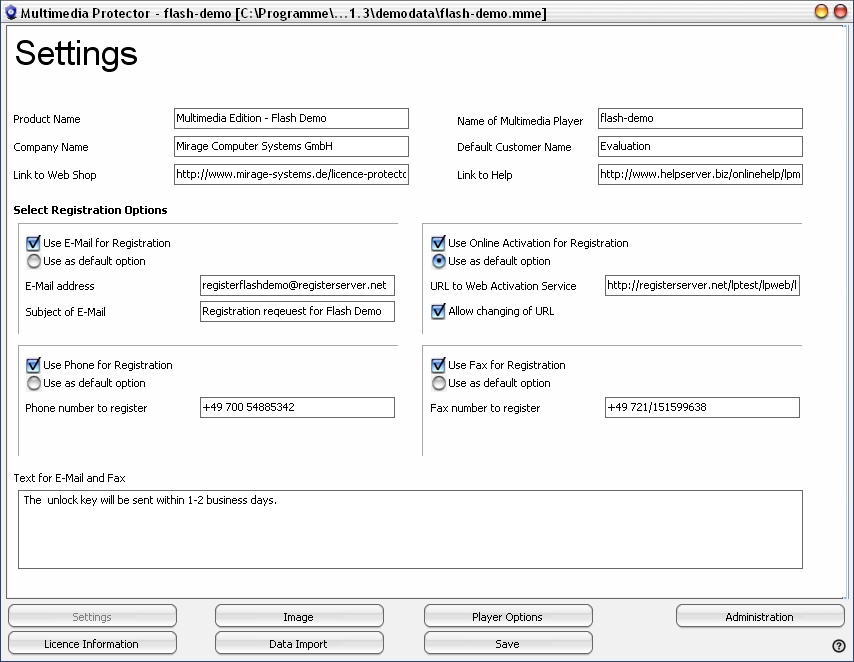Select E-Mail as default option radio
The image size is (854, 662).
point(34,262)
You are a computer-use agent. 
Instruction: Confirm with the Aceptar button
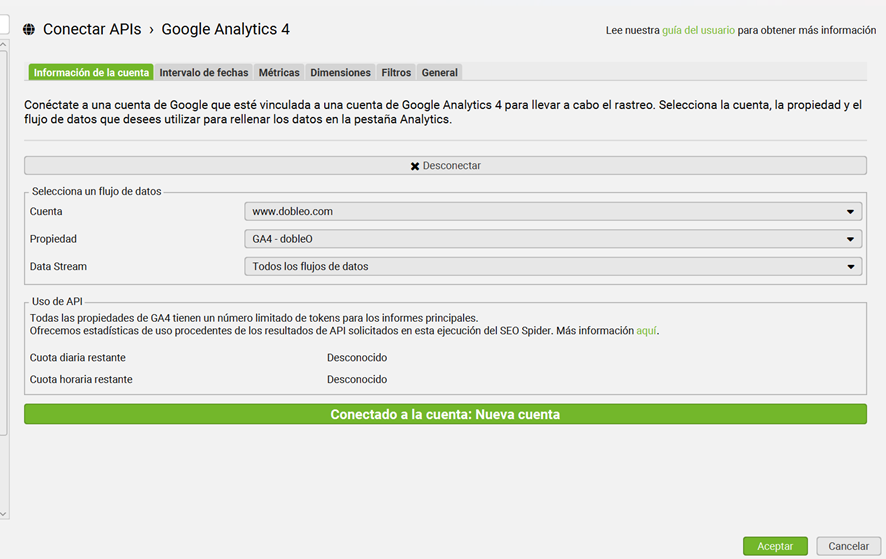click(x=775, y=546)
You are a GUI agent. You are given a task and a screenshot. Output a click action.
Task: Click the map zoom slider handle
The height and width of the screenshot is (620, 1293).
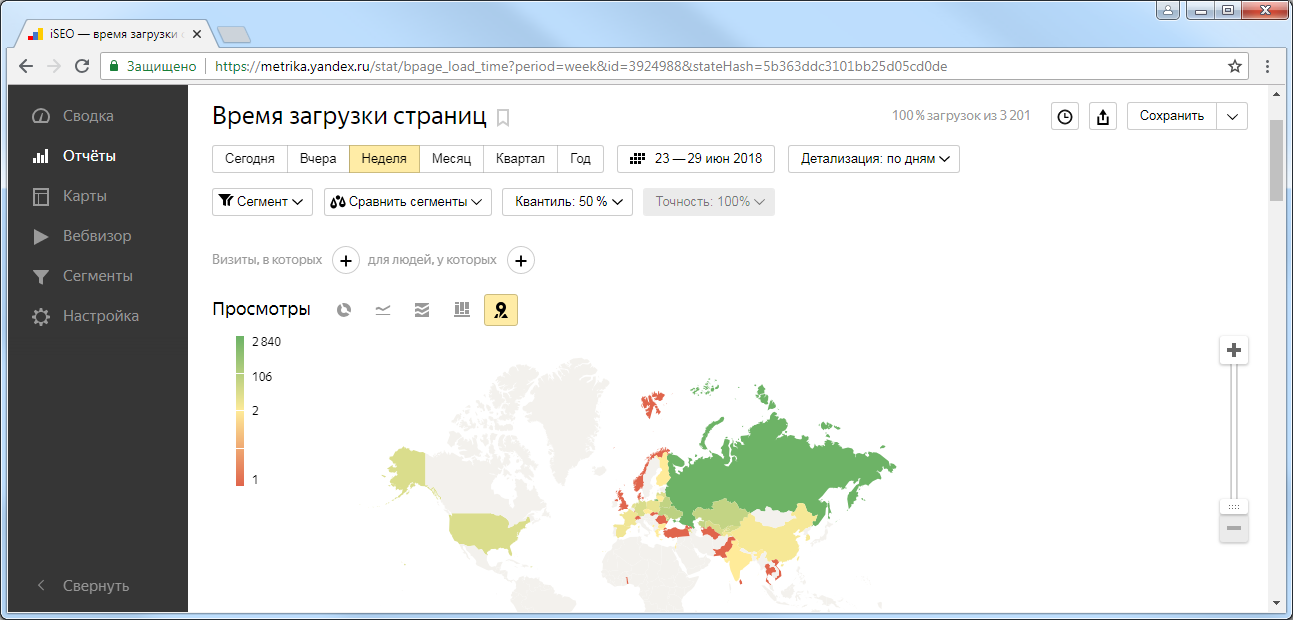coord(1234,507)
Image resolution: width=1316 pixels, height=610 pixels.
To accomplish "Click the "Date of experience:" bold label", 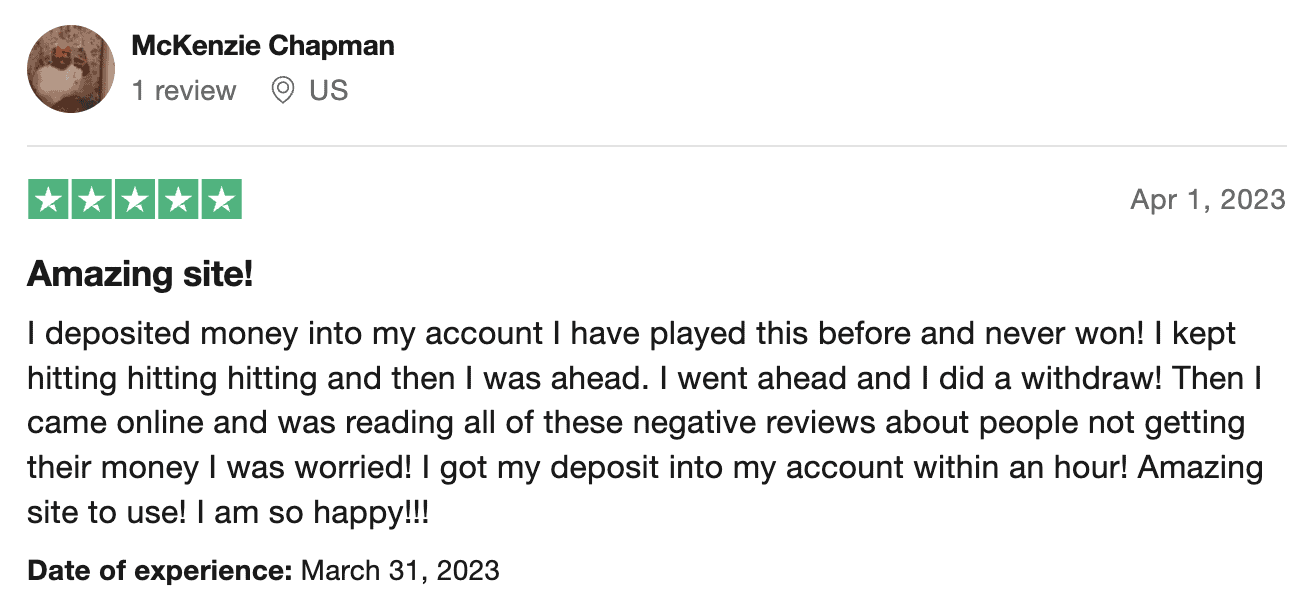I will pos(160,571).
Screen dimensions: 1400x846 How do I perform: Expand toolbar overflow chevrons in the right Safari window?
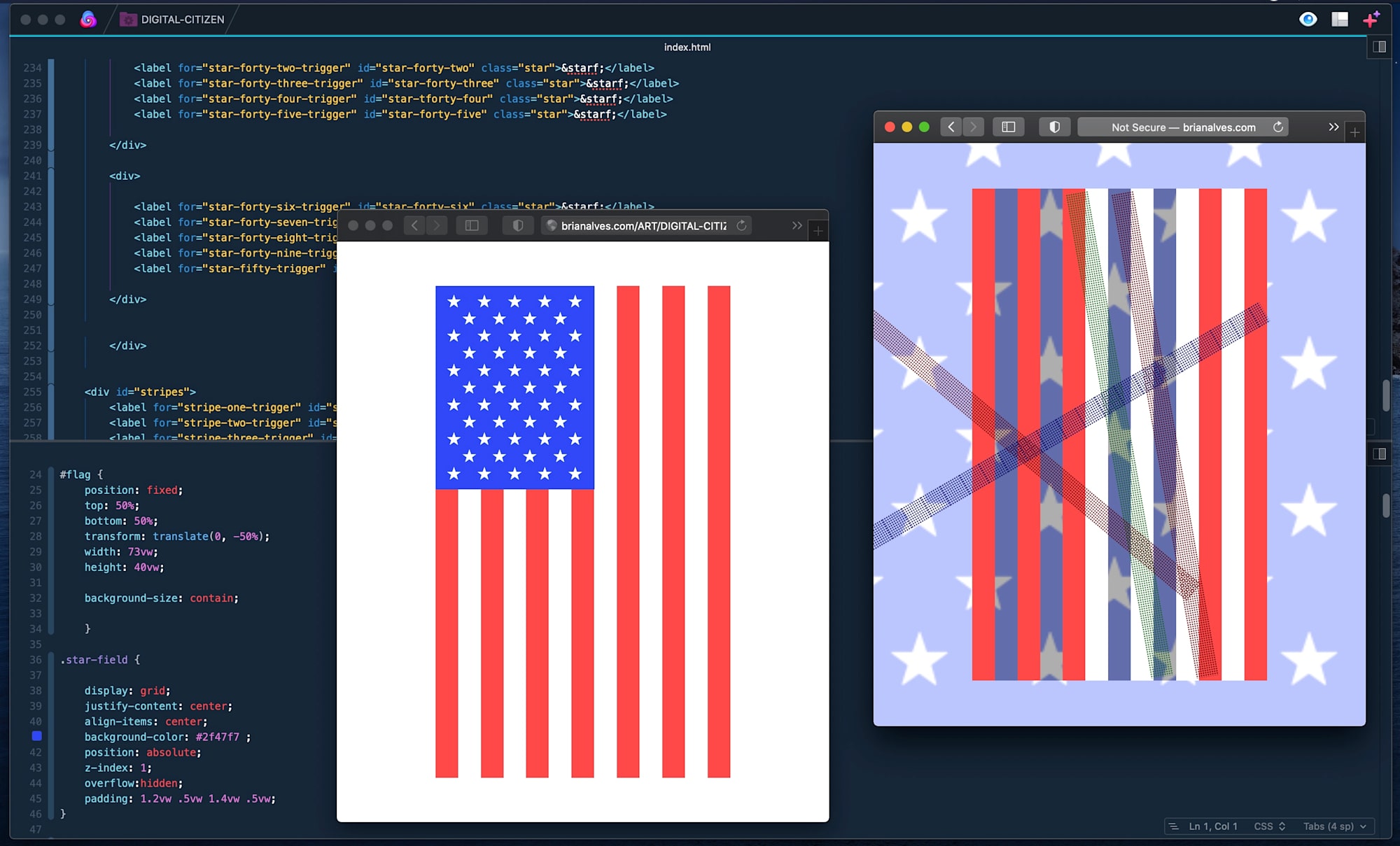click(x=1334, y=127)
◆ ◆ ◆ ◆ ◆
> **Exercise requirements**:
Report how many lines of the entries hold the word "agent". Nothing else is needed.

> **Exercise answer**:
2